- **Exercise inputs**
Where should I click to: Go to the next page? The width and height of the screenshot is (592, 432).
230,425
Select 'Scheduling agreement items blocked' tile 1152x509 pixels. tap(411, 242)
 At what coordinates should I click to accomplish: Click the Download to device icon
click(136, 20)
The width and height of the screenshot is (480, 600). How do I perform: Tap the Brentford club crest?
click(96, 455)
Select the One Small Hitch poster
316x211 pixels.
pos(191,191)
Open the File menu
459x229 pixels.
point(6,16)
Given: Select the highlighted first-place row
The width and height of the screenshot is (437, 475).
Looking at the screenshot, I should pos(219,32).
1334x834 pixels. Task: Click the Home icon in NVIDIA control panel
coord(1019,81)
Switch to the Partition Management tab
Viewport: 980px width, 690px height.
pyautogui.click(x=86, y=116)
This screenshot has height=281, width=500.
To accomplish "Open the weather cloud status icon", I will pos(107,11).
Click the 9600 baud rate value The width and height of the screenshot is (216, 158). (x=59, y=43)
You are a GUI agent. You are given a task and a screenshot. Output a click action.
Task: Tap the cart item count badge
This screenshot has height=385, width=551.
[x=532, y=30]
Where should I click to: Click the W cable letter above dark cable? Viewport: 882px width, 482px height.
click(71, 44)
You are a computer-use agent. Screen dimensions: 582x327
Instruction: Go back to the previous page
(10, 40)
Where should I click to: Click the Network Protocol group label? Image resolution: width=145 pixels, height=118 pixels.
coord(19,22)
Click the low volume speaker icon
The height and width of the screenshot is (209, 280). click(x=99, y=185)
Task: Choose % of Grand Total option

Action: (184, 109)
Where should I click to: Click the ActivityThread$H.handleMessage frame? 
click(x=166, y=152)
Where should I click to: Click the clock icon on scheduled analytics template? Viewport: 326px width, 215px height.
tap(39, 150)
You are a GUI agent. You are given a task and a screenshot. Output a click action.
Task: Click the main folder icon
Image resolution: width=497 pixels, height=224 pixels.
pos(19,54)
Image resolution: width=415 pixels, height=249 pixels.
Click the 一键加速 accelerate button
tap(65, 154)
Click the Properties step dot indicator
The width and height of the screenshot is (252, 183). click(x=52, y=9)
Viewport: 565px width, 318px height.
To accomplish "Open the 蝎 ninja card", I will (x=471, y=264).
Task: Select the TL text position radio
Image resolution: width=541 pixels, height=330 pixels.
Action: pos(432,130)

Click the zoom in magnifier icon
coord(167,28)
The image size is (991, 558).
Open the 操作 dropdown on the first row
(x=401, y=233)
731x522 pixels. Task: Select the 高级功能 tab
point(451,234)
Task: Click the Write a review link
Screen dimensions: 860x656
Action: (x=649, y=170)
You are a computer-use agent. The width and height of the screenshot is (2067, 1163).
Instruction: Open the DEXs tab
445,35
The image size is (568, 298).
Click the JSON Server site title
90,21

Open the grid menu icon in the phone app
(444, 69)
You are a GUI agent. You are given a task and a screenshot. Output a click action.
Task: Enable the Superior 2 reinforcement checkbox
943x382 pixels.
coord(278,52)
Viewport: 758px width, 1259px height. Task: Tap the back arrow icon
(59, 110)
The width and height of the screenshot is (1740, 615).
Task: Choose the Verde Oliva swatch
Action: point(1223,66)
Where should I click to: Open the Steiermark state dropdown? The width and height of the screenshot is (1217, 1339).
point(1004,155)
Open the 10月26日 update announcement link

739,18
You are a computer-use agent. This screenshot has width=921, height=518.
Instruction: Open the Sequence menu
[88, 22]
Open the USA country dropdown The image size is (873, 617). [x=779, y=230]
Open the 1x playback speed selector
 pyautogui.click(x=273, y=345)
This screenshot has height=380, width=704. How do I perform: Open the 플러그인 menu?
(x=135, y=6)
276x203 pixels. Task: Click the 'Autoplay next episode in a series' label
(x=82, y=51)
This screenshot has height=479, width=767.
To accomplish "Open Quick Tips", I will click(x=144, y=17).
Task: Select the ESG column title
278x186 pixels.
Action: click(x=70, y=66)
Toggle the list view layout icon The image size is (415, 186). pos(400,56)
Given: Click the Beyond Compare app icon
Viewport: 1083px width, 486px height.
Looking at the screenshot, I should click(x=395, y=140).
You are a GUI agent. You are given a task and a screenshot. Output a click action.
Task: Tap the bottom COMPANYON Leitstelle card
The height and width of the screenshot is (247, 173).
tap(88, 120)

- **What the task asks**
Make an exact copy of all the entries above.

- **Expected output**
Where should I click to: Go to the next page? The width and height of the screenshot is (592, 432).
230,425
Select 'Scheduling agreement items blocked' tile 1152x509 pixels. tap(411, 242)
 At what coordinates should I click to accomplish: Click the Download to device icon
click(136, 20)
The width and height of the screenshot is (480, 600). How do I perform: Tap the Brentford club crest?
click(96, 455)
Select the One Small Hitch poster
316x211 pixels.
pos(191,191)
Open the File menu
459x229 pixels.
point(6,16)
Given: Select the highlighted first-place row
The width and height of the screenshot is (437, 475).
Looking at the screenshot, I should pos(219,32).
1334x834 pixels. Task: Click the Home icon in NVIDIA control panel
coord(1019,81)
Switch to the Partition Management tab
Viewport: 980px width, 690px height.
pyautogui.click(x=86, y=116)
This screenshot has height=281, width=500.
To accomplish "Open the weather cloud status icon", I will pos(107,11).
Click the 9600 baud rate value The width and height of the screenshot is (216, 158). (x=59, y=43)
You are a GUI agent. You are given a task and a screenshot. Output a click action.
Task: Tap the cart item count badge
This screenshot has height=385, width=551.
[x=532, y=30]
Where should I click to: Click the W cable letter above dark cable? Viewport: 882px width, 482px height.
click(71, 44)
You are a computer-use agent. Screen dimensions: 582x327
Instruction: Go back to the previous page
(10, 40)
Where should I click to: Click the Network Protocol group label? Image resolution: width=145 pixels, height=118 pixels.
coord(19,22)
Click the low volume speaker icon
The height and width of the screenshot is (209, 280). click(x=99, y=185)
Task: Choose % of Grand Total option

Action: (184, 109)
Where should I click to: Click the ActivityThread$H.handleMessage frame? 
click(x=166, y=152)
Where should I click to: Click the clock icon on scheduled analytics template? Viewport: 326px width, 215px height.
tap(39, 150)
You are a GUI agent. You are given a task and a screenshot. Output a click action.
Task: Click the main folder icon
Image resolution: width=497 pixels, height=224 pixels.
pos(19,54)
Image resolution: width=415 pixels, height=249 pixels.
Click the 一键加速 accelerate button
tap(65, 154)
Click the Properties step dot indicator
The width and height of the screenshot is (252, 183). click(x=52, y=9)
Viewport: 565px width, 318px height.
To accomplish "Open the 蝎 ninja card", I will (x=471, y=264).
Task: Select the TL text position radio
Image resolution: width=541 pixels, height=330 pixels.
Action: pos(432,130)

Click the zoom in magnifier icon
coord(167,28)
The image size is (991, 558).
Open the 操作 dropdown on the first row
(x=401, y=233)
731x522 pixels. Task: Select the 高级功能 tab
point(451,234)
Task: Click the Write a review link
Screen dimensions: 860x656
Action: (x=649, y=170)
You are a computer-use agent. The width and height of the screenshot is (2067, 1163).
Instruction: Open the DEXs tab
445,35
The image size is (568, 298).
Click the JSON Server site title
90,21

Open the grid menu icon in the phone app
(444, 69)
You are a GUI agent. You are given a task and a screenshot. Output a click action.
Task: Enable the Superior 2 reinforcement checkbox
943x382 pixels.
coord(278,52)
Viewport: 758px width, 1259px height. Task: Tap the back arrow icon
(59, 110)
The width and height of the screenshot is (1740, 615).
Task: Choose the Verde Oliva swatch
Action: point(1223,66)
Where should I click to: Open the Steiermark state dropdown? The width and height of the screenshot is (1217, 1339).
point(1004,155)
Open the 10月26日 update announcement link

739,18
You are a computer-use agent. This screenshot has width=921, height=518.
Instruction: Open the Sequence menu
[88, 22]
Open the USA country dropdown The image size is (873, 617). [x=779, y=230]
Open the 1x playback speed selector
 pyautogui.click(x=273, y=345)
This screenshot has height=380, width=704. How do I perform: Open the 플러그인 menu?
(x=135, y=6)
276x203 pixels. Task: Click the 'Autoplay next episode in a series' label
(x=82, y=51)
This screenshot has height=479, width=767.
To accomplish "Open Quick Tips", I will click(x=144, y=17).
Task: Select the ESG column title
278x186 pixels.
Action: click(x=70, y=66)
Toggle the list view layout icon The image size is (415, 186). pos(400,56)
Given: Click the Beyond Compare app icon
Viewport: 1083px width, 486px height.
Looking at the screenshot, I should click(x=395, y=140).
You are a GUI agent. You are given a task and a screenshot. Output a click action.
Task: Tap the bottom COMPANYON Leitstelle card
The height and width of the screenshot is (247, 173).
tap(88, 120)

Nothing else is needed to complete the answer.